- _Quoted passage_
_ _ _
Beverages are another thing to consider when you’re trying to entertain sustainably. Whether it’s wine, beer or liquor, beverage production carries a pretty significant foodprint, including the high quantities of water and packaging used to produce them and large amounts of waste materials produced during the brewing or fermenting process. To reduce the foodprint of your bar, look for producers using heirloom grains or grapes and choose organic bottles. Even better, choose items from local breweries, wineries and distilleries. And even if you are keeping the party dry, purchasing juice, soda or other beverages in larger containers instead of individual cans and bottles helps cut down on packaging waste. As we suggest below, if possible it’s best to use reusable or biodegradable cups instead of plastic.
Charcoal grills may provide the much-loved smell and flavor of childhood campfires, but unfortunately, research shows that not only is gas grilling better than charcoal, it’s much better. According to researcher Eric Johnson, charcoal grills generate about three times the amount of greenhouse gas as the gas ones. Plus, not all charcoal is made from renewable sources and lighter fluid (which is usually how you start a charcoal fire) is made from fossil fuels. Because you can’t easily turn off charcoal, the way you can with a gas grill, charcoal burns a lot longer as well.
Luckily, if you can’t give up your charcoal habit, there are some ways to make charcoal grilling more sustainable. First, you can change the type of grill you’re cooking with. The round Weber might be iconic, but a ceramic kamado-style grill (like the Big Green Egg) retains heat better and is more efficient than a traditional charcoal grill. A second option is to avoid the classic charcoal bricks — usually made from a combo of wood byproducts, sawdust, lighter fluid and other additives which release high levels of carbon dioxide and volatile organic compounds when they burn — and look for organic, sustainably-sourced charcoal, including organic lump bamboo charcoal and coconut shell charcoal. Lastly, skip the toxic lighter fluid and use a chimney starter, electric charcoal starter or other alternatives to get the fire started instead.
Say Goodbye to Single-Use Supplies
Cookouts often happen away from the home: parks, community centers, beaches. And that usually means a ton of single-use items like plastic silverware, plates, cups and napkins. According to the EPA, almost half of the trash in the US is food and food packaging materials. If you’re throwing the cookout at home, switch to reusable plates, silverware, cups and napkins instead. It may mean more time spent washing up, but you’ll be reducing your foodprint and saving money in the long run. If you’re grilling away from home and reusable just doesn’t make sense, choose compostable options instead of single-use plastic. But FYI: make sure you place them in a bin headed to a commercial composting facility, where those materials can be properly handled.
All the Rest
Summer cookouts, parties or any gathering of large groups usually involve a few other odds and ends. If it’s a fancy affair and you’ll be sending out invitations, send out evites instead of paper invitations. Thinking about decorations? Skip the balloons and use wild flowers instead. Stock up on non-toxic and biodegradable sunblock and bug repellent to share with guests. Every step of the way, there changes you can make to throw a more environmentally friendly gathering; once you have your eco-cookout hat on, you’ll see the variety of changes you can make.
_ _ _
- _Stored data_
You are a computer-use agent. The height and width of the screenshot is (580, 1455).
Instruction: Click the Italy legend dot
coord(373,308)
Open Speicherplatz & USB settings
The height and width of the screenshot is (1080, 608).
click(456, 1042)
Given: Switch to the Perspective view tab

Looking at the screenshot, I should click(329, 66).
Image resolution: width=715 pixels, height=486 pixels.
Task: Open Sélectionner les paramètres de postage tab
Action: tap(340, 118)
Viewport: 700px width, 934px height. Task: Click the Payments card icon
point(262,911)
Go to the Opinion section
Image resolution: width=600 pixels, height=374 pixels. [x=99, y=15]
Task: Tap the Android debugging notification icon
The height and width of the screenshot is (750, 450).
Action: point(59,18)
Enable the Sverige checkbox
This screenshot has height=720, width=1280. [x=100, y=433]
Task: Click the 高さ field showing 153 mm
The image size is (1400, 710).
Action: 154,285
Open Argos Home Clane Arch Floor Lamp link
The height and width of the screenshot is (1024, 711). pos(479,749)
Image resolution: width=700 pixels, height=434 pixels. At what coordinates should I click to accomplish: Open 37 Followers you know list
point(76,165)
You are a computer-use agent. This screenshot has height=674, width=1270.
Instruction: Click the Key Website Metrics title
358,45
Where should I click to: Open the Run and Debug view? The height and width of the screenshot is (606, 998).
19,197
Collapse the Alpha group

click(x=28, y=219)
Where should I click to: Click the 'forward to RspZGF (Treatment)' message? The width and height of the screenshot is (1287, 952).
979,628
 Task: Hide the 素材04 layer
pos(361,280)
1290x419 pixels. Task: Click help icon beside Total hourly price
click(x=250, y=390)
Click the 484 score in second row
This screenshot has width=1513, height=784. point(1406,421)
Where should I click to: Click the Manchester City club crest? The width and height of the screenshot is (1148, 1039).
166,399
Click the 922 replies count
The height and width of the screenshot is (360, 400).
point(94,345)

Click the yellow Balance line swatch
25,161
_ _ _
- _Exercise details_
Update the passage on sustainable cookouts from "Charcoal grills may" up to and including "longer as well.", changing "lighter fluid" to "starter fluid" each time it occurs.

- _Output below_
Charcoal grills may provide the much-loved smell and flavor of childhood campfires, but unfortunately, research shows that not only is gas grilling better than charcoal, it’s much better. According to researcher Eric Johnson, charcoal grills generate about three times the amount of greenhouse gas as the gas ones. Plus, not all charcoal is made from renewable sources and starter fluid (which is usually how you start a charcoal fire) is made from fossil fuels. Because you can’t easily turn off charcoal, the way you can with a gas grill, charcoal burns a lot longer as well.